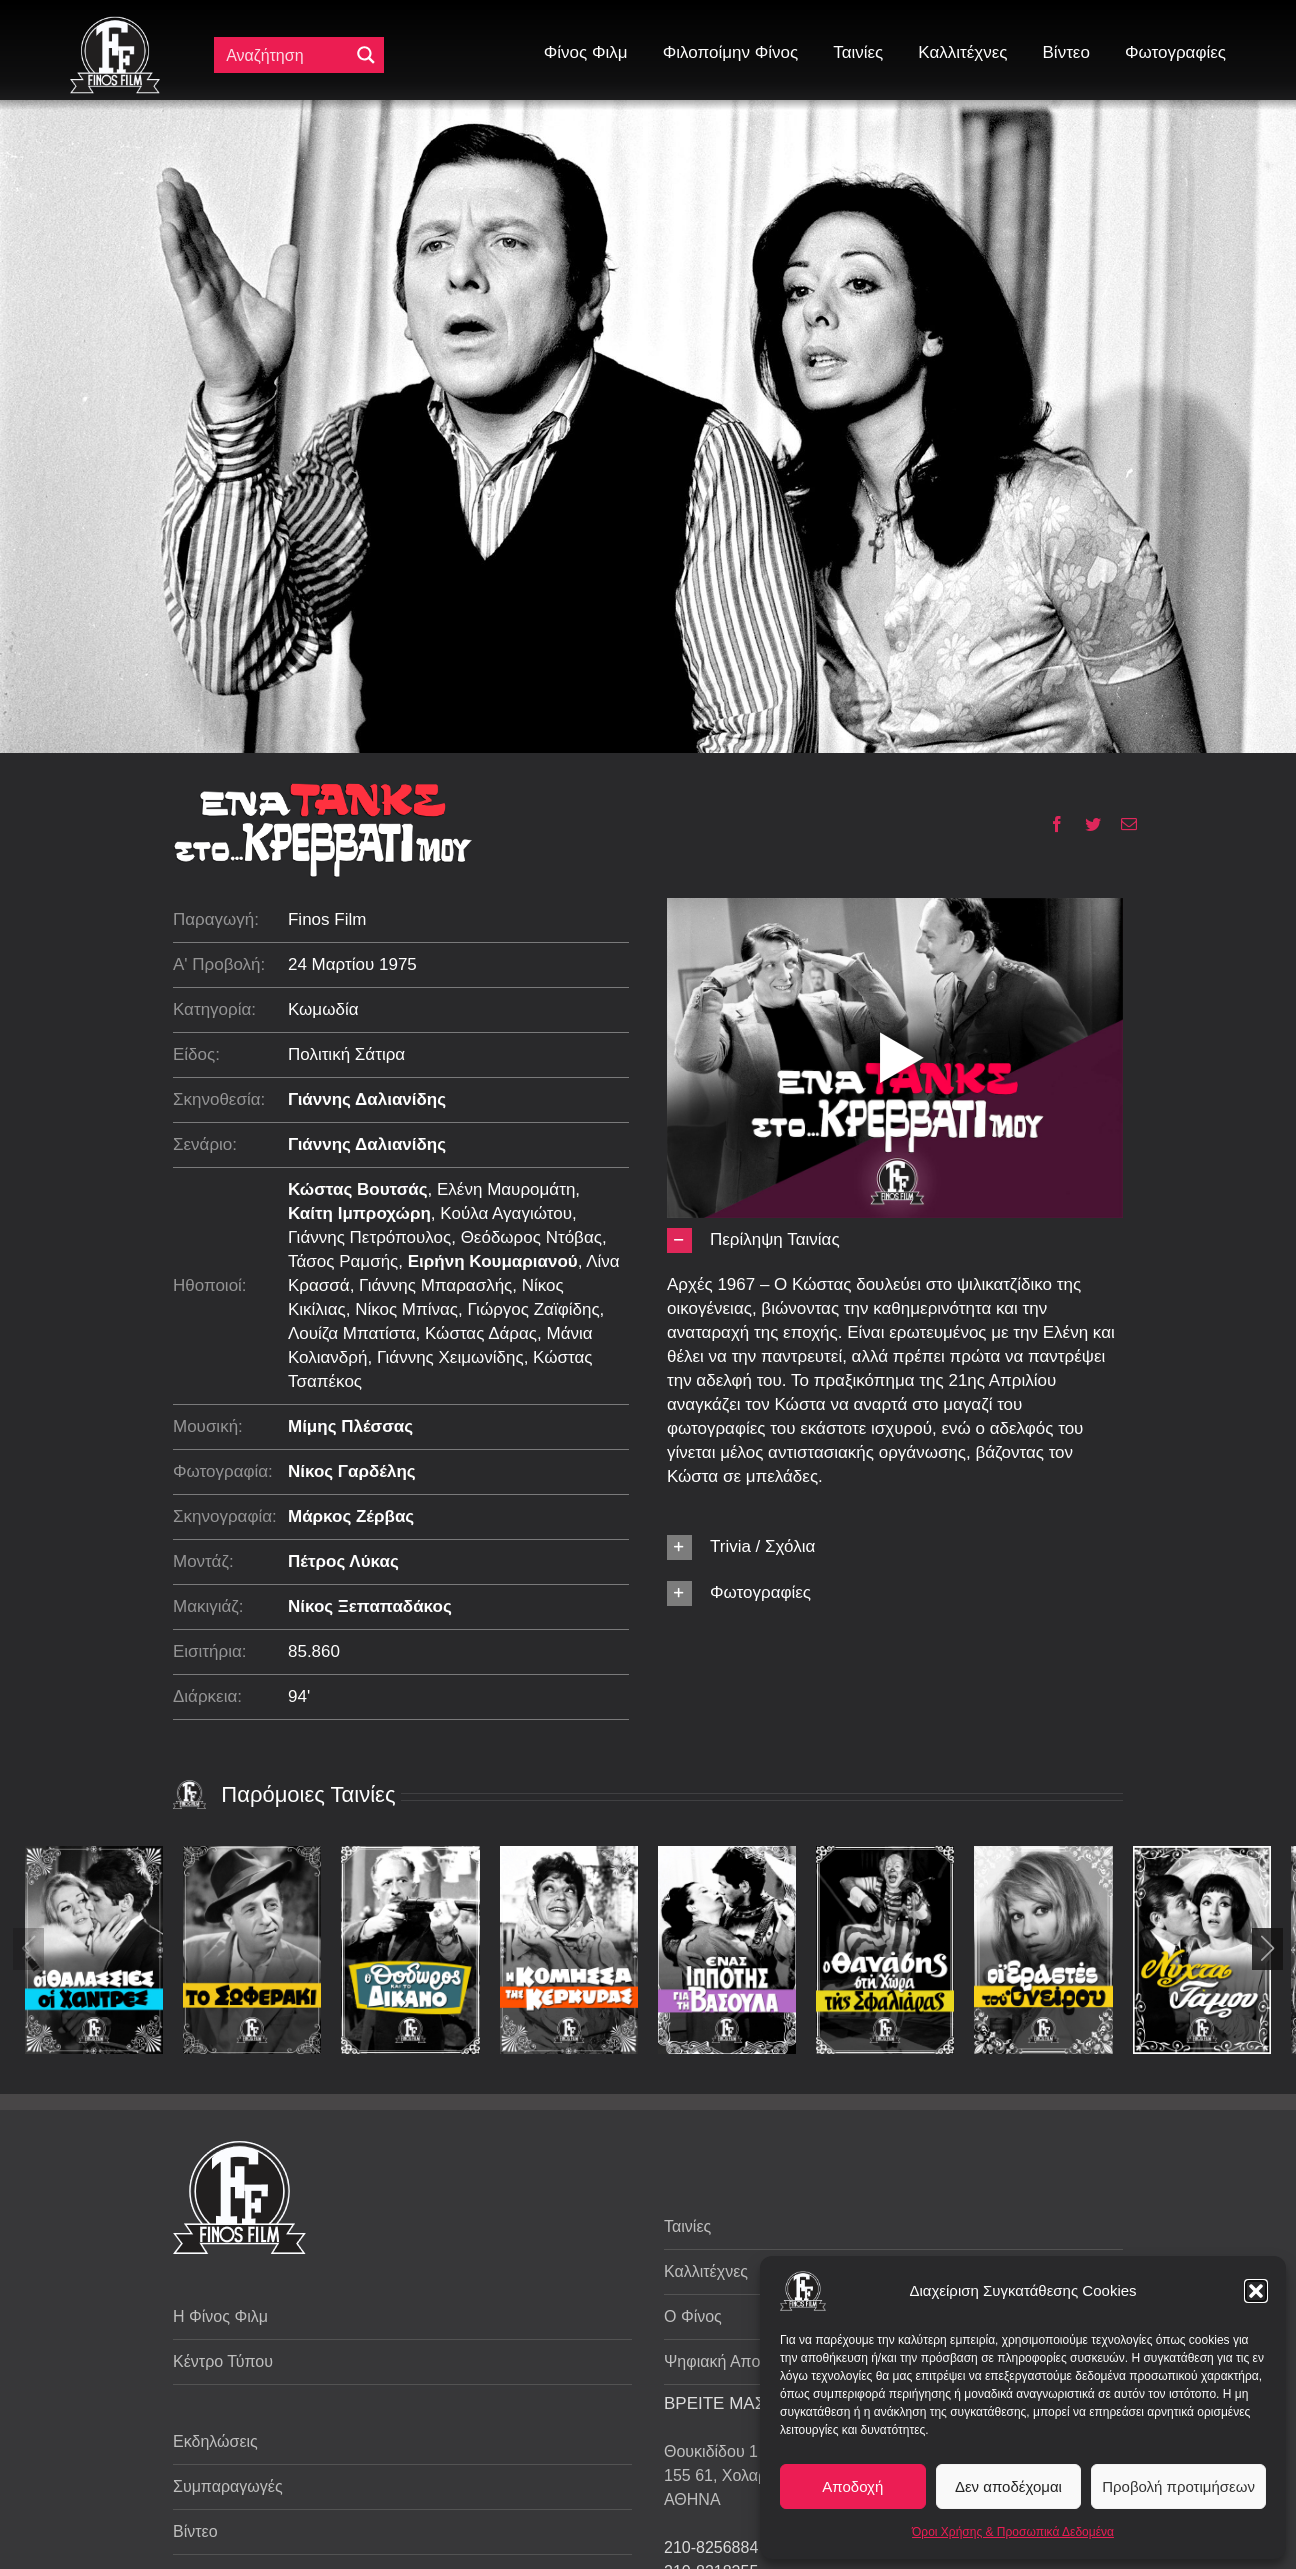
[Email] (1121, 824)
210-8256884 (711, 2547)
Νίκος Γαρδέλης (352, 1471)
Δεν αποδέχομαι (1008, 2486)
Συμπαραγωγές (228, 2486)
◆ ◆ ◆
(Task to carry out):
Copy all of the data above verbatim, line by line, and leave out the picture.

(Exercise solution):
[Email] (1121, 824)
210-8256884 (711, 2547)
Νίκος Γαρδέλης (352, 1471)
Δεν αποδέχομαι (1008, 2486)
Συμπαραγωγές (228, 2486)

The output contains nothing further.